Re: [PATCH v2 0/4] kasan, arm64, scs, stacktrace: collect stack traces from Shadow Call Stack
From: Andrey Konovalov
Date: Wed Apr 13 2022 - 15:28:16 EST
On Thu, Apr 7, 2022 at 8:42 PM Mark Rutland <mark.rutland@xxxxxxx> wrote:
>
> I'm afraid from local testing (atop v5.18-rc1), with your config, I still can't
> get anywhere near your figures. I've tried to match toolchain versions with
> what was in your .config file, so I'm using clang 12.0.0 from the llvm.org
> binary releases, and binutils from the kernel.org crosstool 11.1.0 release.
>
> I took baselines with defconfig and defconfig + SHADOW_CALL_STACK, with console
> output completely suppressed with 'quiet loglevel=0':
>
> | [mark@gravadlaks:~/repro]% taskset -c 64 ./vmboot.sh --perf-trials 50 -s -k ~/kernel-images/andrey-unwind-v5.18-rc1-defconfig/Image
> |
> | Performance counter stats for
> | '/home/mark/.opt/apps/qemu/bin/qemu-system-aarch64 -m 2048 -smp 1 -nographic
> | -no-reboot -machine virt,accel=kvm,gic-version=host -cpu host -kernel
> | /home/mark/kernel-images/andrey-unwind-v5.18-rc1-defconfig/Image -append
> | loglevel=9 earlycon panic=-1 quiet loglevel=0' (50 runs):
> |
> | 0.512626031 seconds time elapsed ( +- 0.26% )
> |
> | [mark@gravadlaks:~/repro]% taskset -c 64 ./vmboot.sh --perf-trials 50 -s -k ~/kernel-images/andrey-unwind-v5.18-rc1-defconfig+scs/Image
> |
> | Performance counter stats for
> | '/home/mark/.opt/apps/qemu/bin/qemu-system-aarch64 -m 2048 -smp 1 -nographic
> | -no-reboot -machine virt,accel=kvm,gic-version=host -cpu host -kernel
> | /home/mark/kernel-images/andrey-unwind-v5.18-rc1-defconfig+scs/Image -append
> | loglevel=9 earlycon panic=-1 quiet loglevel=0' (50 runs):
> |
> | 0.523245952 seconds time elapsed ( +- 0.18% )

- [Records shown]:

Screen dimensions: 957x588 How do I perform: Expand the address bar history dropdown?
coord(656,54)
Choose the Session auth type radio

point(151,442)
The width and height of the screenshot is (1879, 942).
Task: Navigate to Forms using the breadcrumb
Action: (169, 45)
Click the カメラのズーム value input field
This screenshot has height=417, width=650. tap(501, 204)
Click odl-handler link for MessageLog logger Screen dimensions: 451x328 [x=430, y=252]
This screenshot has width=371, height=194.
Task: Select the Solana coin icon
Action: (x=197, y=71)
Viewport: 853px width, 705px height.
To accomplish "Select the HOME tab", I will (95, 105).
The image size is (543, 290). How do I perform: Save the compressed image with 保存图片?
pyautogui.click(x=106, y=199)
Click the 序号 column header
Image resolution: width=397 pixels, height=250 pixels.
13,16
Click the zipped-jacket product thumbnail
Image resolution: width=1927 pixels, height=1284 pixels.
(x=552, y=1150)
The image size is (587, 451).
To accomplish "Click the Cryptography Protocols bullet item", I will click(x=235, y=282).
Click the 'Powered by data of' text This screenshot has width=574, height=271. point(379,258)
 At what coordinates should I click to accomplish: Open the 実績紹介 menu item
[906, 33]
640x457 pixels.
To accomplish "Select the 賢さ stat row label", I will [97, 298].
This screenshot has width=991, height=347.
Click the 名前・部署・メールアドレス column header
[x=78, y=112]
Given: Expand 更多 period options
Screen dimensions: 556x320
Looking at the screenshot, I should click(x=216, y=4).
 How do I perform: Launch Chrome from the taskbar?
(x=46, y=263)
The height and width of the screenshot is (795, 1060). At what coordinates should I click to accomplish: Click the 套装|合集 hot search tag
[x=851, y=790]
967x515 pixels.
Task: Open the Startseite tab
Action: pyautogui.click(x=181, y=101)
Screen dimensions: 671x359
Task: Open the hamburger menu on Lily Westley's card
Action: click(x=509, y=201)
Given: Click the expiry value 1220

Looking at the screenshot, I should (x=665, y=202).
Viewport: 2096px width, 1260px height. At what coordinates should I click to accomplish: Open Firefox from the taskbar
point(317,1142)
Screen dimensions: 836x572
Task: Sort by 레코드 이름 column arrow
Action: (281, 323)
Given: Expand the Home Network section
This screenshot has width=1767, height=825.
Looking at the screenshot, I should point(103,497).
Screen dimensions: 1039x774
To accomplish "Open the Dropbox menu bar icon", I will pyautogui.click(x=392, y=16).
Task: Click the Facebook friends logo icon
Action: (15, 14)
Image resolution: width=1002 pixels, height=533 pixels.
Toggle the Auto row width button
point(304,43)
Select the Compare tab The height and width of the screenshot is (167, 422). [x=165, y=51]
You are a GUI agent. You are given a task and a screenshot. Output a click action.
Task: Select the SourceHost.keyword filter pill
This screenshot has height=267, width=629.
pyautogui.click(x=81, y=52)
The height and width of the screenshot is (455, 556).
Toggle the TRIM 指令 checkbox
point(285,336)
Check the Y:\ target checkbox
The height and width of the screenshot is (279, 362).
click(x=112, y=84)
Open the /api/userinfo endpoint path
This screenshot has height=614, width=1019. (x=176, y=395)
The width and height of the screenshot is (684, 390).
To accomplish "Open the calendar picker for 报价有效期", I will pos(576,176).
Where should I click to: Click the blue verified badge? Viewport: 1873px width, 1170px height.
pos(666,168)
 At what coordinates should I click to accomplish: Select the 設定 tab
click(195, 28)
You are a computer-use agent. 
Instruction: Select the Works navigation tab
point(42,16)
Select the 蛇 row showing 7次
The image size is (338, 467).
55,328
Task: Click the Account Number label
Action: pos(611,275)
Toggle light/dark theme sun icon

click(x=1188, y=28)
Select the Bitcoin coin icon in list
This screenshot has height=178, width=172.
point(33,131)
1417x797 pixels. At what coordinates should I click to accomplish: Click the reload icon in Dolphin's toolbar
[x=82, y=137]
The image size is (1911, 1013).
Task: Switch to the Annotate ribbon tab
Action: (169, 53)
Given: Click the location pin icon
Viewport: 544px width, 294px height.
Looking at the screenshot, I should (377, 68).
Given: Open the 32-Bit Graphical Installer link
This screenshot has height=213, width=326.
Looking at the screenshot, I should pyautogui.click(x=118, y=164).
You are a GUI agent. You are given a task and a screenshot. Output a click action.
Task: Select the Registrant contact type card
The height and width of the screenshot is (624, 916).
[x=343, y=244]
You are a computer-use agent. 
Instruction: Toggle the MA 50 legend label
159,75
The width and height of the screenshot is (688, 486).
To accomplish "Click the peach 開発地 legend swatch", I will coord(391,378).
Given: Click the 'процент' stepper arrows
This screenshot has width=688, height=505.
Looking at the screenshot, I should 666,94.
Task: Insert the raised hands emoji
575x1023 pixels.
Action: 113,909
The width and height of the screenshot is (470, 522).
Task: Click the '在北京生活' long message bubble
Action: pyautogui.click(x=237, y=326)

- [Exercise task 1]:
In the mailing-list message, which clang version was used for the local testing?
- [Exercise task 2]:
From the mailing-list message, extract the passage that begins at the words "Re: [PATCH v2" and ends after the words "crosstool 11.1.0 release.".

- [Correct response 1]:
Clang 12.0.0 from the llvm.org binary releases.

- [Correct response 2]:
Re: [PATCH v2 0/4] kasan, arm64, scs, stacktrace: collect stack traces from Shadow Call Stack
From: Andrey Konovalov
Date: Wed Apr 13 2022 - 15:28:16 EST
On Thu, Apr 7, 2022 at 8:42 PM Mark Rutland <mark.rutland@xxxxxxx> wrote:
>
> I'm afraid from local testing (atop v5.18-rc1), with your config, I still can't
> get anywhere near your figures. I've tried to match toolchain versions with
> what was in your .config file, so I'm using clang 12.0.0 from the llvm.org
> binary releases, and binutils from the kernel.org crosstool 11.1.0 release.